= Beginning of Section =
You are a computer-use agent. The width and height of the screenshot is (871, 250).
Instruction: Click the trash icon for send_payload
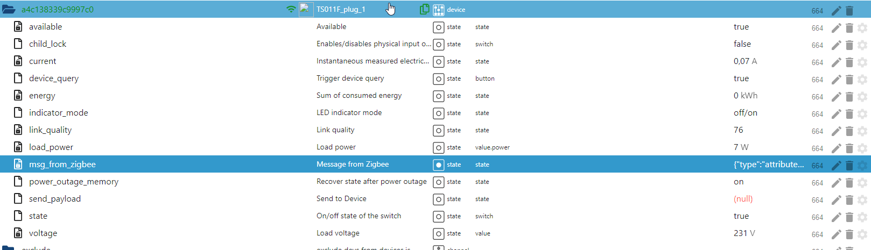[x=849, y=199]
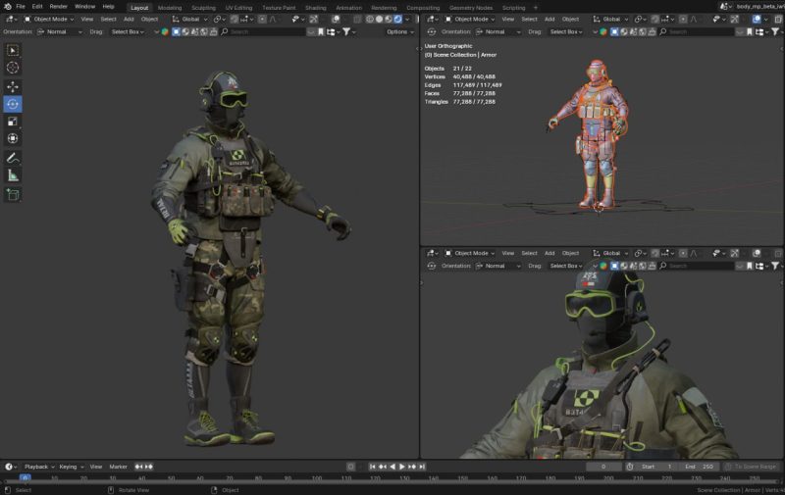Select the Cursor tool in left toolbar
This screenshot has height=495, width=785.
[x=13, y=67]
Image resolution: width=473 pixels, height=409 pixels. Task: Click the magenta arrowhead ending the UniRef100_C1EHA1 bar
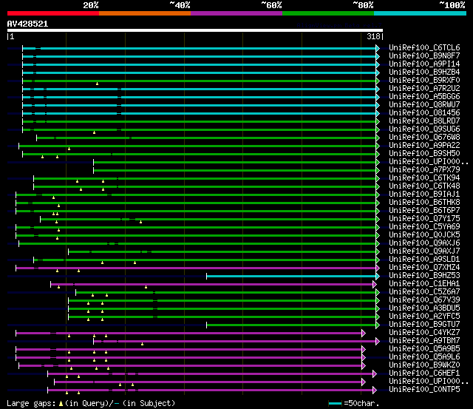pyautogui.click(x=375, y=284)
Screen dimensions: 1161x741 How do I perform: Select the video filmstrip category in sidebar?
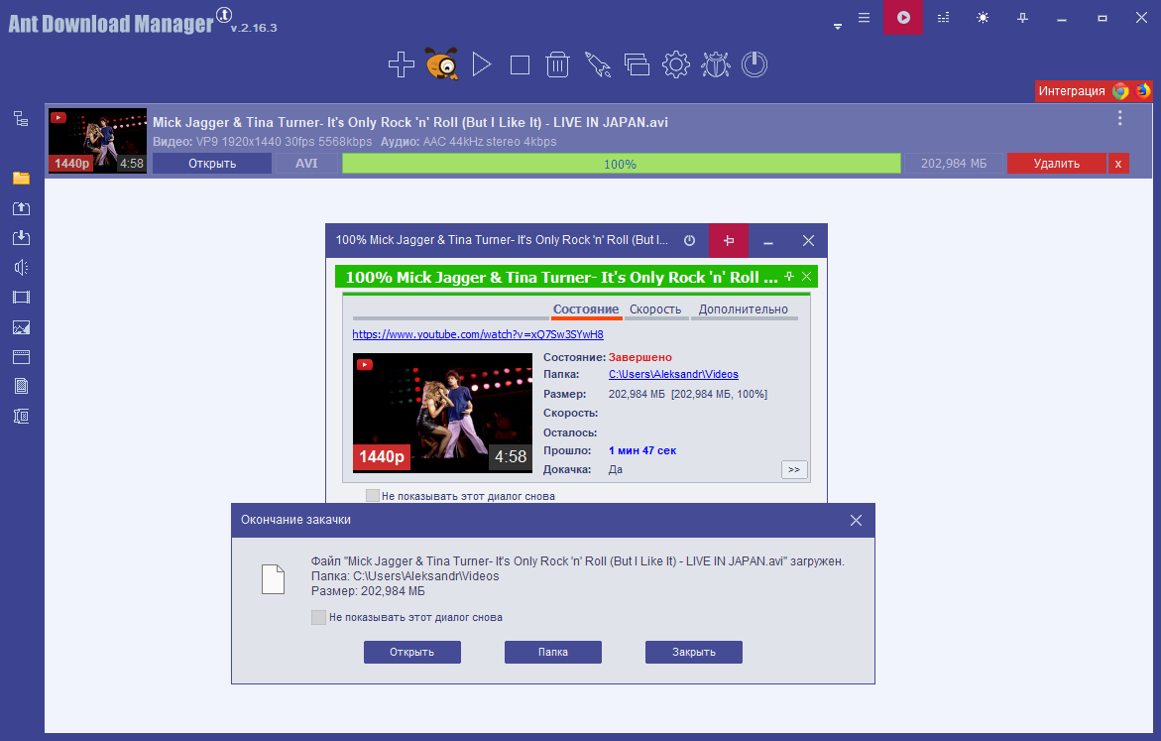click(21, 297)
= End of Section =
Output each line of the listing above, word for word, from the one holding "Instruction: Click the" through the last line, both included; omit the pictures.

## Result below
Instruction: Click the trash icon for send_payload
[x=849, y=199]
Select the Cursor tool in left toolbar
This screenshot has height=495, width=785.
[x=13, y=67]
Image resolution: width=473 pixels, height=409 pixels. Task: Click the magenta arrowhead ending the UniRef100_C1EHA1 bar
pyautogui.click(x=375, y=284)
Screen dimensions: 1161x741 How do I perform: Select the video filmstrip category in sidebar?
click(21, 297)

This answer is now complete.